Ces mini-décrochements témoignent de ce que des mouvements en coulissement longitudinal se sont également effectués dans le couloir de failles du chevauchement de la Chartreuse occidentale. Ces mouvements représentent les ultimes effets du cisaillement transverse du décrochement de l'Alpette. Ce dernier traverse tout le massif chartreux mais s'exprime, en Chartreuse occidentale, aux abords de La Ruchère, par un faisceau de cassures (ses diverses "branches", dont la principale est celle du Pas Dinay) entre lesquelles se partage et se "diffuse" le rejet de ce grand accident.

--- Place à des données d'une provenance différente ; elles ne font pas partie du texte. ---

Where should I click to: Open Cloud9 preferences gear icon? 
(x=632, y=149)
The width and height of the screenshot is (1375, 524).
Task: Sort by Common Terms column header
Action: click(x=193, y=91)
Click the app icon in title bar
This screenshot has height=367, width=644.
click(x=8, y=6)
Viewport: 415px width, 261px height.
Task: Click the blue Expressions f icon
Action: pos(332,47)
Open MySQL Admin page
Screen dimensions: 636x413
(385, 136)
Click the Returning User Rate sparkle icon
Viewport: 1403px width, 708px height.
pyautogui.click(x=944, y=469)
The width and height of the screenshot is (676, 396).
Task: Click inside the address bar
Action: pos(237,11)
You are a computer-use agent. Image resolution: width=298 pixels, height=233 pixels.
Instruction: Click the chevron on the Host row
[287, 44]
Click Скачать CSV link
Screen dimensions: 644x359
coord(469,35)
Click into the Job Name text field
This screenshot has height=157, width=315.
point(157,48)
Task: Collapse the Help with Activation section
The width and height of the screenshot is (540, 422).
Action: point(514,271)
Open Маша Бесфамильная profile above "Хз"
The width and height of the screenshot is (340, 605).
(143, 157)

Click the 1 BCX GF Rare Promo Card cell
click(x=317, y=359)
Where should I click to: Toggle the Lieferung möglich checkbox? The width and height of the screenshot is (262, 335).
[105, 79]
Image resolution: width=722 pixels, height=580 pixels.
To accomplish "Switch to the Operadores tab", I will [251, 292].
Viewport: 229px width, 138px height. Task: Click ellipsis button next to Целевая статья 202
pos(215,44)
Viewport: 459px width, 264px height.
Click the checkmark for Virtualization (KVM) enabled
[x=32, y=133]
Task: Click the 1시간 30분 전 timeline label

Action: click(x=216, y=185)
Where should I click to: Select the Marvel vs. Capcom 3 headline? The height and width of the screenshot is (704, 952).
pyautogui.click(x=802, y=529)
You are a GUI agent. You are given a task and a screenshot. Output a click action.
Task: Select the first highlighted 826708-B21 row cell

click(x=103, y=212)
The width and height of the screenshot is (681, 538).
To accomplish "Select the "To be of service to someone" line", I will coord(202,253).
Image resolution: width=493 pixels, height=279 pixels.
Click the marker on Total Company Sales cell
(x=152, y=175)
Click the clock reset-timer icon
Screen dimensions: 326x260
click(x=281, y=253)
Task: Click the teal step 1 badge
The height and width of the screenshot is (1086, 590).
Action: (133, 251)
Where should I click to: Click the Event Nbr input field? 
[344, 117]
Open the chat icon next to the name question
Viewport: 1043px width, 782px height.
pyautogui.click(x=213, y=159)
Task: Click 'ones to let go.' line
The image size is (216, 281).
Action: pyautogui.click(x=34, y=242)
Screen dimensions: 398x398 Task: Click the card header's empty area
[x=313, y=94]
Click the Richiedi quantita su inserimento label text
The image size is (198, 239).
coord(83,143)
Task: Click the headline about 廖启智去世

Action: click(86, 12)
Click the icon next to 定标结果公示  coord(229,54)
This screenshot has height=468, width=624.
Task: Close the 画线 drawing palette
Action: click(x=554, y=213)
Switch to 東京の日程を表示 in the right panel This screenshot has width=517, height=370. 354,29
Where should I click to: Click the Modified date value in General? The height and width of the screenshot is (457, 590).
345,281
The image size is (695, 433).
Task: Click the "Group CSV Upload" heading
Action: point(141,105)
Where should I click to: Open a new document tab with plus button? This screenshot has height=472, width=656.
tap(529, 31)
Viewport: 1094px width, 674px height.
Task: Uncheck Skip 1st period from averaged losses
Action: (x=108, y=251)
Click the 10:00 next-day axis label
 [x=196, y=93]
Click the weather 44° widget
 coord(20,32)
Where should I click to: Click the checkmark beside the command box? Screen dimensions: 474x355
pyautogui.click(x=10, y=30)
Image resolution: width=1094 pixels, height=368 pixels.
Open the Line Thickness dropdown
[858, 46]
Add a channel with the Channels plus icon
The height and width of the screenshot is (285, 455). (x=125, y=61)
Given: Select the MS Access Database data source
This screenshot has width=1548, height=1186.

Ces cassures traversent en ne décalant que d'une façon peu visible les abrupts d'Urgonien qui courent des Rochers du Frou à ceux d'Arpison, et ceux des calcaires du Fontanil des Rochers de Fétrus (qui dominent les gorges de Fourvoirie du côté nord-est). Néanmoins la principale, prolongement du décrochement du Pas Dinay, se suit pratiquement jusqu'à Fourvoirie (voir cliché à la page Saint-Laurent-du-Pont) |
Après sa sortie du défilé de Fourvoirie le Guiers Mort décrit plusieurs sinuosités entre des pentes boisées plus douces, avant de rejoindre Saint-Laurent-du-Pont. Son cours entaille là des alluvions quaternaires qui masquent presque complètement leur bedrock. Il est repoussé vers le nord par le glissement de terrain de matériel morainique de sa rive gauche qui a partiellement détruit en 1935 les bâtiments de l'ancienne distillerie des chartreux. De ce fait sa rive droite entaille en abrupts boisés les alluvions fluviatiles plus anciennes (conglomérats interglaciaires) de sa rive droite.
La rive droite du lit du Guiers Mort, au niveau du tournant de l'ancienne distillerie. observer le litage horizontal des alluvions fluviatiles anciennes (conglomérats interglaciaires) |
Ces lits de conglomérats reposent en discordance sur le bedrock qui affleure au fond même du lit de la rivière.
Les affleurements molassiques du lit du Guiers, vus du sud vers le nord, depuis la rive gauche, à la hauteur de la maison forestière (le Guiers coule de la droite vers la gauche). Les conglomérats quaternaires (difficilement visibles, à travers les bois, sur ce cliché) sont lités très horizontalement (conformément aux tirets) alors que les bancs de molasse sont redressés à la verticale dans le lit du Guiers. |
Ce bedrock est constitué par les couches de la molasse miocène du flanc oriental du synclinal de Voreppe , qui sont, à vrai-dire, déjà présentes au sortir même des gorges de Fourvoirie sous forme de petits affleurements de grès grossiers du Burdigalien (voir plus haut).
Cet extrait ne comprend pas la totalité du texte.